Zimbabwe is using revenue from its platinum exports to pay off a $400 million loan from the African Export-Import Bank – Afrexim, as the debt-ridden nation taps its mineral wealth to open lines of credit.
The southern African nation’s dependence on its platinum resources to secure loans highlights the difficulty Zimbabwe faces in obtaining loans from international lenders. The country is saddled with $18 billion in debt and remains ineligible for new lines of credit from multilateral lenders, including the World Bank, International Monetary Fund and African Development Bank.
In February, the government signed a $400 million loan from Afreximbank for budget support and trade-related infrastructure financing, according to the latest public debt report prepared for lawmakers by Zimbabwe’s Treasury. The financing has an interest rate of 10.2% and a term of six years, with the cost of the loan increasing to 12.2% in case of default.

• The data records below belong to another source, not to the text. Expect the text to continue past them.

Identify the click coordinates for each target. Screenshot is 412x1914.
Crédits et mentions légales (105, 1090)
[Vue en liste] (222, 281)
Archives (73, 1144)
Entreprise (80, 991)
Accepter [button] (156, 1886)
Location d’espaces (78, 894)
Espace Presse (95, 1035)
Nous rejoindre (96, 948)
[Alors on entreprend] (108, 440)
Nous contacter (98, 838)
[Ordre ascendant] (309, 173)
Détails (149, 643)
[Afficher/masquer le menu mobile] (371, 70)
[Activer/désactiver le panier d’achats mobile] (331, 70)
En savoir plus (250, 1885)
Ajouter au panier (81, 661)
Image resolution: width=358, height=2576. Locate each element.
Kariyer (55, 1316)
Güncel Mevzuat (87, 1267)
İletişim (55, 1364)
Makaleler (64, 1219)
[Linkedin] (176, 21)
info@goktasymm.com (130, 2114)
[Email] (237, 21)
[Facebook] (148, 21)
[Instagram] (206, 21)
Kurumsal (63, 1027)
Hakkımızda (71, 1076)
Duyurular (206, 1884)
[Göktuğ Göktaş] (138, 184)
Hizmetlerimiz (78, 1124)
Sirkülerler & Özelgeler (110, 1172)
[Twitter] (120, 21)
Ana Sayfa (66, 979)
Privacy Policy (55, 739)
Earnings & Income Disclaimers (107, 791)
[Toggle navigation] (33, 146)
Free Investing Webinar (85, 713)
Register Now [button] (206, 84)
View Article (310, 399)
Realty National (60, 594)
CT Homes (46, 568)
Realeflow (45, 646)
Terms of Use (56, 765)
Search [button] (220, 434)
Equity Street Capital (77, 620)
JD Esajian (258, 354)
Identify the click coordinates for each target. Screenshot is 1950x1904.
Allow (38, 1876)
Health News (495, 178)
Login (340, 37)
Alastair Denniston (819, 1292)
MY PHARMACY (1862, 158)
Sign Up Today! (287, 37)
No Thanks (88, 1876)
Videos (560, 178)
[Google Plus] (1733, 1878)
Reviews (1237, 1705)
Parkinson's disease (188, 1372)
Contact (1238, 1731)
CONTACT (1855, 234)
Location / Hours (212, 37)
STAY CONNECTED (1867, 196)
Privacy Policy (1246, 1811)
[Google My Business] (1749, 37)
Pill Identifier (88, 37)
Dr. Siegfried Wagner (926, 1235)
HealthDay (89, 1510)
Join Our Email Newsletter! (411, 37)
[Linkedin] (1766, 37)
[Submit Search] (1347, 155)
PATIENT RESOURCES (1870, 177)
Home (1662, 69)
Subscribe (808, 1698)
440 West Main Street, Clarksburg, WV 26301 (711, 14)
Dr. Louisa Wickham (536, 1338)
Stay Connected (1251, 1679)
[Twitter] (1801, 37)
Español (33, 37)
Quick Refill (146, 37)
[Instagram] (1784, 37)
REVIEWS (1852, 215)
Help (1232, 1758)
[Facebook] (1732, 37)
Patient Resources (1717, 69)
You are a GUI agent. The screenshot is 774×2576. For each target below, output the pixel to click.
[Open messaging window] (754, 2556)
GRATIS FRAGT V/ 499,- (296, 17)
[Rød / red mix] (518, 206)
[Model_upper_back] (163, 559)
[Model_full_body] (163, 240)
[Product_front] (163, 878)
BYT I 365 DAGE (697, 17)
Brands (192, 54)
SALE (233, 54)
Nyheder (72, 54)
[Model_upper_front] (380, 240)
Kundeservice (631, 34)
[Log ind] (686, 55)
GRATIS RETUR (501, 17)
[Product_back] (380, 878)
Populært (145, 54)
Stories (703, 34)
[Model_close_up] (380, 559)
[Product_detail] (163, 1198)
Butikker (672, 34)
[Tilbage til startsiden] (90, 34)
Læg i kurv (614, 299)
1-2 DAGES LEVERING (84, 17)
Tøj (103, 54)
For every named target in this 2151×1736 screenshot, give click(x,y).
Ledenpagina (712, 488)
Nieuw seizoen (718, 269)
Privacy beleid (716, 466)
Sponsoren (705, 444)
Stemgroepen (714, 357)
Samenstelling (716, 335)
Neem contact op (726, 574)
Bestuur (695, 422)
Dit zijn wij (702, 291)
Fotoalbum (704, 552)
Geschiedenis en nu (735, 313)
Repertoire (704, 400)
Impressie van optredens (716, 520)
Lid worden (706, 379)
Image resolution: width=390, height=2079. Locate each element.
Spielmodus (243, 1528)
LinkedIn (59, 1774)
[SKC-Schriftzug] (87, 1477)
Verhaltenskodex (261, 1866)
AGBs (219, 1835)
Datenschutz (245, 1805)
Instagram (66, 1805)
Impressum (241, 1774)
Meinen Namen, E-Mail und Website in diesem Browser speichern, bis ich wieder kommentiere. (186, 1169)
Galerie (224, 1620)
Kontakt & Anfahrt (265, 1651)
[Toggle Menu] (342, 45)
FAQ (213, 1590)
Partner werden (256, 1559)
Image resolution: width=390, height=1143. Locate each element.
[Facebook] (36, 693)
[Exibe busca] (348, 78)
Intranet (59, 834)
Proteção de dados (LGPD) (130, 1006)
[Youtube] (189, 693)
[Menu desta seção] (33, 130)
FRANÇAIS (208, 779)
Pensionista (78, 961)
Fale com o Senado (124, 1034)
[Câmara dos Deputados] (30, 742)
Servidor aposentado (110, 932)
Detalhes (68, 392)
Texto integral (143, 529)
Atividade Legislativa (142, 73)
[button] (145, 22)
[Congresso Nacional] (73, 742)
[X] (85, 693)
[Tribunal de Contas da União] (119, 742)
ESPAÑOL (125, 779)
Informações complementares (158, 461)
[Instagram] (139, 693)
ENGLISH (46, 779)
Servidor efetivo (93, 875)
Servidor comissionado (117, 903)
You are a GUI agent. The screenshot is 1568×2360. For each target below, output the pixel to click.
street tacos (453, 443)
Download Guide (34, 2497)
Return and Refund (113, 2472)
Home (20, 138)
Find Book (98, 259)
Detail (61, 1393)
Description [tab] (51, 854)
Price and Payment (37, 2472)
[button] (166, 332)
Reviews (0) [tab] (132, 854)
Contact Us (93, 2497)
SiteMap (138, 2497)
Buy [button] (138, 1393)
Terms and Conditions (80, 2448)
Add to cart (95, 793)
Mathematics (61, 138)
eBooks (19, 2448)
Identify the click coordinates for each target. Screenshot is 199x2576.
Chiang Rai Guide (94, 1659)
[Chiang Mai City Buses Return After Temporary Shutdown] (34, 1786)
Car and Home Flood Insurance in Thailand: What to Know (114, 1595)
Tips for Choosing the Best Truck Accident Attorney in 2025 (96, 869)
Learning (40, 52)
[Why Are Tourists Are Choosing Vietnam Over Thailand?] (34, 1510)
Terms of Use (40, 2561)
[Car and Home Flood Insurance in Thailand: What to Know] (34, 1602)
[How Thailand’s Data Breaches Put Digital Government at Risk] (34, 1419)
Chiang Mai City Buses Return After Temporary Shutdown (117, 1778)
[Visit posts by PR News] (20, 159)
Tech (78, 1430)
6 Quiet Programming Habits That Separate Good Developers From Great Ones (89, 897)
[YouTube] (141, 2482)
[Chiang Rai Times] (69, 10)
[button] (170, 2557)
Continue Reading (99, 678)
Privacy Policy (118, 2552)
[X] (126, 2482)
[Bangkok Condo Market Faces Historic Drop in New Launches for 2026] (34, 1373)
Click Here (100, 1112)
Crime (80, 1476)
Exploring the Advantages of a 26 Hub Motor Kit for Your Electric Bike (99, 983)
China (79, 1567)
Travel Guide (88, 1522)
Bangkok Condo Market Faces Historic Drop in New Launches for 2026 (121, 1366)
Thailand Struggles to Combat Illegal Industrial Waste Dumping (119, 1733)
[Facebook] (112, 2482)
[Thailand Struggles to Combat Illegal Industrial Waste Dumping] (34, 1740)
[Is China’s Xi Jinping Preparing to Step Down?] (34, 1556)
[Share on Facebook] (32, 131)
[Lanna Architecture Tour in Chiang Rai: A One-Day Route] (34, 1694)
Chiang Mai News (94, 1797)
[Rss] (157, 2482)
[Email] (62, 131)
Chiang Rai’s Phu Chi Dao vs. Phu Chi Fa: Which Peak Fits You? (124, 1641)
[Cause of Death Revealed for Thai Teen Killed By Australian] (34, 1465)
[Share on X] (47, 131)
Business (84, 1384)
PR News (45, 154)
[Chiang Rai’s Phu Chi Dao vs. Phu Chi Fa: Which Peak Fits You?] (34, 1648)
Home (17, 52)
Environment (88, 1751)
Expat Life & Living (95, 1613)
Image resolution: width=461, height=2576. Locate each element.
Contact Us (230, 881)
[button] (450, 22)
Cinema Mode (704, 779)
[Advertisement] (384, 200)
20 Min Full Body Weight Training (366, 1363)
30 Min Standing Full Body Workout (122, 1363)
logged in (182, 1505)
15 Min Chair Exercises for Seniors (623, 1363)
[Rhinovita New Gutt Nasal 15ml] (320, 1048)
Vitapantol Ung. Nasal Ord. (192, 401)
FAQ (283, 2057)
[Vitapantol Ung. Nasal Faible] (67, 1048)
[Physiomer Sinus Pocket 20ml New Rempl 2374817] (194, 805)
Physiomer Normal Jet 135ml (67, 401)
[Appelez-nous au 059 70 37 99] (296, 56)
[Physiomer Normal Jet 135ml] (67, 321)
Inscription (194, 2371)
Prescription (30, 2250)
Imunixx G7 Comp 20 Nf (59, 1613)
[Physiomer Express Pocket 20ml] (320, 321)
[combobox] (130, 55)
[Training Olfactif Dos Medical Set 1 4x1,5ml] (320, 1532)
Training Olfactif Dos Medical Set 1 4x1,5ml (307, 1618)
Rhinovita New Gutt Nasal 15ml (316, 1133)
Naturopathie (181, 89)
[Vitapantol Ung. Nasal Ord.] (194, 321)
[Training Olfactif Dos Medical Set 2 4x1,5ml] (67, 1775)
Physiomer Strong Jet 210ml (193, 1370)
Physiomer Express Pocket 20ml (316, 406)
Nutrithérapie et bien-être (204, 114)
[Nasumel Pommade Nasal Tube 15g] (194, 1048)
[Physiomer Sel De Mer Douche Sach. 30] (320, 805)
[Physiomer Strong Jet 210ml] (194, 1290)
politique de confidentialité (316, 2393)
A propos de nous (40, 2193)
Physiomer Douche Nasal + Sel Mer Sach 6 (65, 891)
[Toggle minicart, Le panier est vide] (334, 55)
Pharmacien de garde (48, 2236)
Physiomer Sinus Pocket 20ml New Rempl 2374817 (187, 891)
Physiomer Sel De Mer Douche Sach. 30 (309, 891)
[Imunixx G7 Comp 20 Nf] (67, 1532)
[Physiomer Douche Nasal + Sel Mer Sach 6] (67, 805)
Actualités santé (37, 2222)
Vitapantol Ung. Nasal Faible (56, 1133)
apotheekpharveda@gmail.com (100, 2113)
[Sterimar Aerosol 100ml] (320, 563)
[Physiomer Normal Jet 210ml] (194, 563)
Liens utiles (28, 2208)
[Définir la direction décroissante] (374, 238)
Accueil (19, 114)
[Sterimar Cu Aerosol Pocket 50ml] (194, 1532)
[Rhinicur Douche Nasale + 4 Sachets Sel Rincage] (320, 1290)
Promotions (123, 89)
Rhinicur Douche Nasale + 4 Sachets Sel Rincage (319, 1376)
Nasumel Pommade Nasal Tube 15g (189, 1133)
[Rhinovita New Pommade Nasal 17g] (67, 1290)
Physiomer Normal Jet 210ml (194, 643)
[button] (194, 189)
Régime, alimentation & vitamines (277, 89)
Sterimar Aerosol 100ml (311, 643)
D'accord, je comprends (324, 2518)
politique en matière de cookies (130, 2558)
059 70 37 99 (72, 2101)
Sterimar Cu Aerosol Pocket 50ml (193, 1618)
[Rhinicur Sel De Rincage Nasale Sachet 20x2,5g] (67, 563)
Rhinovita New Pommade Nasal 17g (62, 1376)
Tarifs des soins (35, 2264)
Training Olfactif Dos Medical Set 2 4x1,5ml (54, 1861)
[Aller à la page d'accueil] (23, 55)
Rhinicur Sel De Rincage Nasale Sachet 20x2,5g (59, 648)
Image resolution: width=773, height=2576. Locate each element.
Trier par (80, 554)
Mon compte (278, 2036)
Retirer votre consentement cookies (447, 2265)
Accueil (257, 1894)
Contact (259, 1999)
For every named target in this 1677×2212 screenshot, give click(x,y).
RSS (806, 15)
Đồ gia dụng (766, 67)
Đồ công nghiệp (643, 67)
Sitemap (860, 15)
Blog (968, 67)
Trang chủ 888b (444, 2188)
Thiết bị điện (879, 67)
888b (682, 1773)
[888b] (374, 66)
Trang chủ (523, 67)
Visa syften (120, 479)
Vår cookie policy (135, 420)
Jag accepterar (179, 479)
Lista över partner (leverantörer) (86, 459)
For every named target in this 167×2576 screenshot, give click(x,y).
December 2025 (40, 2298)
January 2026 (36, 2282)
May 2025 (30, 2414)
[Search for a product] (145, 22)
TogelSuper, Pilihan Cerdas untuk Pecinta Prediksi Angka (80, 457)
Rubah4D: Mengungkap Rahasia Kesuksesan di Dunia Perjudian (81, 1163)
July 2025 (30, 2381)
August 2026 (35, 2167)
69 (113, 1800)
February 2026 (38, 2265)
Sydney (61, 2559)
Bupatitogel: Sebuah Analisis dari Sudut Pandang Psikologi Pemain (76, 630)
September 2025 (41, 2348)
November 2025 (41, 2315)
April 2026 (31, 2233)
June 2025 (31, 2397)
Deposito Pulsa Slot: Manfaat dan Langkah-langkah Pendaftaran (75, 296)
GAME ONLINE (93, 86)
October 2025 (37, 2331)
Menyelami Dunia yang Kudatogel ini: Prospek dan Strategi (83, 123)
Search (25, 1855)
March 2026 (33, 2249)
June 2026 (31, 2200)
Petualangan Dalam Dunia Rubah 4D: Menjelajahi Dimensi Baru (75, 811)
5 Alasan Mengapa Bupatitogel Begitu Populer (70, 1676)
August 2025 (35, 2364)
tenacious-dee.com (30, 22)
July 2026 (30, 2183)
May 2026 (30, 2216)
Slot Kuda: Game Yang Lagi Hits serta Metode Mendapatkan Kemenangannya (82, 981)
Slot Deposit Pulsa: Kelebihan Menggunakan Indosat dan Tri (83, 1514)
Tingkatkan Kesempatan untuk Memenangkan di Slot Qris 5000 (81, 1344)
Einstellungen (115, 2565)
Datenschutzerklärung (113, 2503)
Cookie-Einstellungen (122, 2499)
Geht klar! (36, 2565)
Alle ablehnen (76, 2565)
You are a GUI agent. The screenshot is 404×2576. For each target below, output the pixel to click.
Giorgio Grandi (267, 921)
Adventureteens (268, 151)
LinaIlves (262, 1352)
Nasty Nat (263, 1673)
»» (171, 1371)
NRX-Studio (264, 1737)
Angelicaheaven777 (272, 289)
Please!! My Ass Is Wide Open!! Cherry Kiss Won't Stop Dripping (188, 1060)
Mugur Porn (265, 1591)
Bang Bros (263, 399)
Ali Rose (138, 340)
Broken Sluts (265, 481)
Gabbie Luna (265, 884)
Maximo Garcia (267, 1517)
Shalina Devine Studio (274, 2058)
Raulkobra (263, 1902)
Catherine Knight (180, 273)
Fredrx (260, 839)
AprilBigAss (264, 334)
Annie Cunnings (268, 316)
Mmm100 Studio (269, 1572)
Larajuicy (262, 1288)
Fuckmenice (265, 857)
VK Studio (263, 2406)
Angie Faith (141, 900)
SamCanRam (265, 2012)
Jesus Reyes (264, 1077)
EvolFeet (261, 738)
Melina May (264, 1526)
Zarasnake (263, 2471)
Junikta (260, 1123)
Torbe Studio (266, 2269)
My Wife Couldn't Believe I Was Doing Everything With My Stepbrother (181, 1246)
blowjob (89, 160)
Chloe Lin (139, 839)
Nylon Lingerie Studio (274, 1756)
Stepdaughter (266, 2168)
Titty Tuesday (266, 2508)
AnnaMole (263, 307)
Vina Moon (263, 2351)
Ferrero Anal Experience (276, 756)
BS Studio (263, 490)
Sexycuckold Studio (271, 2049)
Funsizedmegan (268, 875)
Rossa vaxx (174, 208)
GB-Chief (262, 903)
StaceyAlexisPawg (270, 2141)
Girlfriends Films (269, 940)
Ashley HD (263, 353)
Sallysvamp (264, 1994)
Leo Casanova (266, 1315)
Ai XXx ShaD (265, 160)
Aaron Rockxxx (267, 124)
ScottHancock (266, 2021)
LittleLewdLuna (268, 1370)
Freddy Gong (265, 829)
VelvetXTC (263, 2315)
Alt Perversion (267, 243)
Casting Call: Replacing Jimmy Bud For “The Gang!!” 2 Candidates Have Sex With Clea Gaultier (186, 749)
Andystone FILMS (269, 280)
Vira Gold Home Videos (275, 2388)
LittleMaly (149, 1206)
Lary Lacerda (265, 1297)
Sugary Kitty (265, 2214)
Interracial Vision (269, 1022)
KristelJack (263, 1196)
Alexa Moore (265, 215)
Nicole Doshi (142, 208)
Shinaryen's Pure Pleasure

The country, endowed with vast mineral resources including gold and diamonds, last week introduced a new lithium tax and wealth tax to finance a nearly 14-fold increase in spending aimed at supporting the economy. The increase comes after the Zimbabwean dollar lost 89% of its value against the US currency this year, and annual inflation reached 176%.
On the other hand, Zimbabwe has dropped a plan to list a $200 million bond on its stock exchange in the resort town of Victoria Falls. In the latest debt report presented to lawmakers, Zimbabwe’s Treasury said the bond issuance on the Victoria Falls stock exchange was unsuccessful due to “limited appetite” for potential international underwriters.